## Texte proposé
01.10.2021, Coopération internationale

Le monde est blasé par les multiples urgences planétaires qui s'abattent sur nous. Ces urgences sont aggravées par le manque fort répandu de direction au niveau tant du secteur public que du secteur privé.

Réimaginer l'Afrique

La co-présidente du Club de Rome et co-fondatrice de ReimagineSA explique dans ce texte sa vision de l'Afrique dans 50 ans.
© Mamphela Ramphele

Les connaissances scientifiques s'avèrent inadéquates quand il s'agit de faire en sorte que l'humanité réinvente de nouvelles manières d'être humaine. Réimaginer exige que l'on aille très loin au dedans de soi. Une telle réimagination exige de nous que nous soyons prêts à désapprendre nos systèmes de valeurs extractifs et à réapprendre de la nature que nous faisons partie d'un réseau de vie interconnecté et interdépendant. Comme nous l'enseignent des cultures indigènes de par le monde – nous devons redevenir indigènes et fonctionner au rythme de la sagesse naturelle. Redevenir indigène permettrait à l'humanité de sortir de ces urgences avec une nouvelle civilisation humaine qui soit en harmonie avec la nature.

Lentement mais sûrement, les jeunes du monde entier relèvent le défi de la direction face aux erreurs de leurs parents et dirigeants. Les mouvements mondiaux comme Fridays for Future, Extinction Rebellion, Rainbow Warriors et Avaaz ont pris sur eux de façonner l'avenir qu'ils souhaitent désespérément voir émerger.

En Afrique, les jeunes saisissent également les opportunités qui s'offrent à eux d'embrasser la sagesse de leurs ancêtres. La sagesse de l'Afrique est qu'il s'agit d'un pays d'abondance – il y en a assez pour tous si l'on partage équitablement. Le système de valeurs Ubuntu permet à tous de partager dans la prospérité qu'engendre un travail en collaboration. Il n'y a pas d'opportunisme en Ubuntu.

Une part considérable des plus de 600 millions d'Africains de 15 à 49 ans constitue des solutions innovantes pour venir à bout des multiples défis qu'ils ont à relever parmi une multitude de contextes. Ils transforment la pénurie des technologies aniciennes de télécommunications et de services financiers en opportunités en vue de créer l'abondance. Les téléphones mobiles et services financiers en ligne exploitent les flux annuels estimés des transferts de fonds (estimés à 44 milliards de dollars US) afin d'établir une connectivité meilleur marché et plus fiable entre la diaspora et le pays d'origine.

Lentement, l'Afrique est en train de démonter les modèles d'éducation coloniaux qui ont tenu sa jeune population prisonnière de systèmes d'éducation qui les éloignent de leur riche patrimoine culturel. Les modèles coloniaux d'éducation ont mentalement asservi les Africains durant des générations, faisant que beaucoup continuent à croire en une suprématie blanche et en une infériorité noire. C'est cet esclavage mental qui continue de saper la capacité de l'Afrique d'exploiter son abondance afin de générer une prospérité partagée.

## Enregistrements
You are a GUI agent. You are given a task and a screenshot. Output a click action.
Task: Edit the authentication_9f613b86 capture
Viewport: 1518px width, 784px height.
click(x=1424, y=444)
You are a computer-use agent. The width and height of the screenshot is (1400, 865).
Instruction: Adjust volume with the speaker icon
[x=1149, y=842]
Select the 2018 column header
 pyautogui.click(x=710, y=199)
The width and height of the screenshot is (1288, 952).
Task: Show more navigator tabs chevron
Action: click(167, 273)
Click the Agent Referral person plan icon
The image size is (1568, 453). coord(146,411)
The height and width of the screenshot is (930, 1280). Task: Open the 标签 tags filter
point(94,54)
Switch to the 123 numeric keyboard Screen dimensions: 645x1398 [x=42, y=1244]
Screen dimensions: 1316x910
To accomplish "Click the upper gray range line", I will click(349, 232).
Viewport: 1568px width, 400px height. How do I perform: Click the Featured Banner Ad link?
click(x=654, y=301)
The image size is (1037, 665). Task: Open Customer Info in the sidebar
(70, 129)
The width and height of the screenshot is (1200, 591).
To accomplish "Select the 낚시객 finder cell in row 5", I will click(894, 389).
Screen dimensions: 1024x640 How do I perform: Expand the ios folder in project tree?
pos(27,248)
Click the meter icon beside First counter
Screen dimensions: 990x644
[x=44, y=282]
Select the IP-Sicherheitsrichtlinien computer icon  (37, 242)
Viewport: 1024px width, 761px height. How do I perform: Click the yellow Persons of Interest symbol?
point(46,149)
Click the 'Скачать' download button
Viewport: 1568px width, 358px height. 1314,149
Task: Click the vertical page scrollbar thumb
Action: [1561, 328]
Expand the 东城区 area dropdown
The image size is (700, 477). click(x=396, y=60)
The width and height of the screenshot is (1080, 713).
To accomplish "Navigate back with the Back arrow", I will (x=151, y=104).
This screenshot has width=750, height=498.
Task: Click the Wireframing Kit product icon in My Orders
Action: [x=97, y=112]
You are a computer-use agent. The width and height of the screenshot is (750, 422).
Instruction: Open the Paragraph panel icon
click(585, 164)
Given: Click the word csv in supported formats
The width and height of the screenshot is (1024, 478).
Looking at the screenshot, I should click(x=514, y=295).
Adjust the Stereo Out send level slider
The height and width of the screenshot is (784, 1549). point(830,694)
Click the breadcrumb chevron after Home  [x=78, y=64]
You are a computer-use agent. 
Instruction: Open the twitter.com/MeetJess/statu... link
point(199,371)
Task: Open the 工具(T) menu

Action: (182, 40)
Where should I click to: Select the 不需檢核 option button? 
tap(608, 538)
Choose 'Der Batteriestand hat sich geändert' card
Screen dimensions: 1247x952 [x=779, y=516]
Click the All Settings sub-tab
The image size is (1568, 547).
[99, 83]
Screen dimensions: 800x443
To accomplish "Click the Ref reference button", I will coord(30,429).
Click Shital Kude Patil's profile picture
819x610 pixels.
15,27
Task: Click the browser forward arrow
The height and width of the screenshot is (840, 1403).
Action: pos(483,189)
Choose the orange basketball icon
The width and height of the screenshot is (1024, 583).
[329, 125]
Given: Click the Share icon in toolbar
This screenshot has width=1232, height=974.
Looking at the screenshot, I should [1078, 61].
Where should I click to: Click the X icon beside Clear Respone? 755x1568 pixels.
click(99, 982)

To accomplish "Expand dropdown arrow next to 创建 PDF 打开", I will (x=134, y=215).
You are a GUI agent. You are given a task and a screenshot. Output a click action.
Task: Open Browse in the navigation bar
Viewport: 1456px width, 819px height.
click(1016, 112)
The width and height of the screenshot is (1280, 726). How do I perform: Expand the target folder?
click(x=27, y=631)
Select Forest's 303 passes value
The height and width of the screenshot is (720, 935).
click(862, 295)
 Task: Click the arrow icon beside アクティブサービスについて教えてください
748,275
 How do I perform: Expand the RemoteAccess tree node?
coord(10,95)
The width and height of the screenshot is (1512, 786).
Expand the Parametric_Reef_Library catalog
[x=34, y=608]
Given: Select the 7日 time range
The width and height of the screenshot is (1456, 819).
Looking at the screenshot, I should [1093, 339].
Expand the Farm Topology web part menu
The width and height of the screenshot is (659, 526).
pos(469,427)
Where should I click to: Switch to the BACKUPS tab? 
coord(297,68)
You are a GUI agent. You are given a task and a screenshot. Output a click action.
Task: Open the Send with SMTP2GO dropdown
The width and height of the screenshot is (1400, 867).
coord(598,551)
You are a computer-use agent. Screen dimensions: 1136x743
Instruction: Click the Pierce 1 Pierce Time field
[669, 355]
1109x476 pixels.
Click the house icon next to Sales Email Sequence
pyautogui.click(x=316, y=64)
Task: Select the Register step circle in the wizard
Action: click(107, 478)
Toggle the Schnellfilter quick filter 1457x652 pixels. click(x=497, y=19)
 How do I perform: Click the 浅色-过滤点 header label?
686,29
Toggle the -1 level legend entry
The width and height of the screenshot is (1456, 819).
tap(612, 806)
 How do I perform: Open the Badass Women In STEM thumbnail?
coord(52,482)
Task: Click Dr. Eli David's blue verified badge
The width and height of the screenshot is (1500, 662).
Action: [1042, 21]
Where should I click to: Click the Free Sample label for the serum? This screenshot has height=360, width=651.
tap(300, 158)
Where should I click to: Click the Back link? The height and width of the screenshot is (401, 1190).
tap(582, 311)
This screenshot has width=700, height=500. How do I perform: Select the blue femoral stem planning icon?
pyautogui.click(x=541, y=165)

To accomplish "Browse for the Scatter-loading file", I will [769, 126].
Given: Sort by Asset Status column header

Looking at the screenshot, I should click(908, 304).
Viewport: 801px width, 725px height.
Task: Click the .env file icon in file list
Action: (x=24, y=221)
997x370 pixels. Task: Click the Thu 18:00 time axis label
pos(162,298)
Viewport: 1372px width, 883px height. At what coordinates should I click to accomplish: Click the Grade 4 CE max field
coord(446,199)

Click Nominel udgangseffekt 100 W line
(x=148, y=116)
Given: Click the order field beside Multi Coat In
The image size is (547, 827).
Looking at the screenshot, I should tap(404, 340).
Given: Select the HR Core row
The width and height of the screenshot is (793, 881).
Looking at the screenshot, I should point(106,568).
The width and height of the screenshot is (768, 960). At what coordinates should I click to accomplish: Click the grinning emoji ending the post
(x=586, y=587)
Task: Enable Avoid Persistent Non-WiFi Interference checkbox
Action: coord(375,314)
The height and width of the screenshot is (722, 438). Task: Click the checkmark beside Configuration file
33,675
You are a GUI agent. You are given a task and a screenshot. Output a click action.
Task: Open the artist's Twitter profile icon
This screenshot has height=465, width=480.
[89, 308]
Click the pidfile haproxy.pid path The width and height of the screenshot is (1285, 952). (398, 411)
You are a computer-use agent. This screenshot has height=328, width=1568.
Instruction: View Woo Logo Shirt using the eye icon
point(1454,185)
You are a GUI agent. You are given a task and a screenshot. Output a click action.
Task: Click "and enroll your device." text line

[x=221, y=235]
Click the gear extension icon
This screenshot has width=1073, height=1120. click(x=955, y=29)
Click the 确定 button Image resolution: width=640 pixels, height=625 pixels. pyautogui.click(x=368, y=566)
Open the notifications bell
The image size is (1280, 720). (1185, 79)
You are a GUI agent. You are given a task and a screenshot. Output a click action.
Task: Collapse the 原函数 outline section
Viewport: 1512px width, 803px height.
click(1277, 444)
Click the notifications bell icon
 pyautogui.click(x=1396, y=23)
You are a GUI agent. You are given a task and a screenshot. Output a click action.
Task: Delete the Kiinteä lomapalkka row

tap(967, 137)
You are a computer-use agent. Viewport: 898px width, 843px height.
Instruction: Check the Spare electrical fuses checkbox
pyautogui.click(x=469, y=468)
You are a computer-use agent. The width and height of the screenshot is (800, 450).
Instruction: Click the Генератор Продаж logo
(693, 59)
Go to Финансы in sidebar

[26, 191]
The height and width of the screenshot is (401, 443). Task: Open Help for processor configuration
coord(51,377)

## Consignes
1. Répondez aux questions suivantes d'après le texte proposé.
(a) Combien d'Africains sont âgés de 15 à 49 ans ?
(b) Quel système de valeurs permet à tous de partager la prospérité née d'un travail en collaboration ?
(c) À combien sont estimés les flux annuels de transferts de fonds ?
2. Dans les enregistrements, recopiez mot pour mot le passage qui va de la ligne contenant « Given: Click the order » jusqu'à la ligne contenant « point(1454,185) », ces deux lignes comprises.

## Corrigé
1.
(a) Plus de 600 millions.
(b) Le système de valeurs Ubuntu.
(c) À 44 milliards de dollars US.

2.
Given: Click the order field beside Multi Coat In
The image size is (547, 827).
Looking at the screenshot, I should tap(404, 340).
Given: Select the HR Core row
The width and height of the screenshot is (793, 881).
Looking at the screenshot, I should point(106,568).
The width and height of the screenshot is (768, 960). At what coordinates should I click to accomplish: Click the grinning emoji ending the post
(x=586, y=587)
Task: Enable Avoid Persistent Non-WiFi Interference checkbox
Action: coord(375,314)
The height and width of the screenshot is (722, 438). Task: Click the checkmark beside Configuration file
33,675
You are a GUI agent. You are given a task and a screenshot. Output a click action.
Task: Open the artist's Twitter profile icon
This screenshot has height=465, width=480.
[89, 308]
Click the pidfile haproxy.pid path The width and height of the screenshot is (1285, 952). (398, 411)
You are a computer-use agent. This screenshot has height=328, width=1568.
Instruction: View Woo Logo Shirt using the eye icon
point(1454,185)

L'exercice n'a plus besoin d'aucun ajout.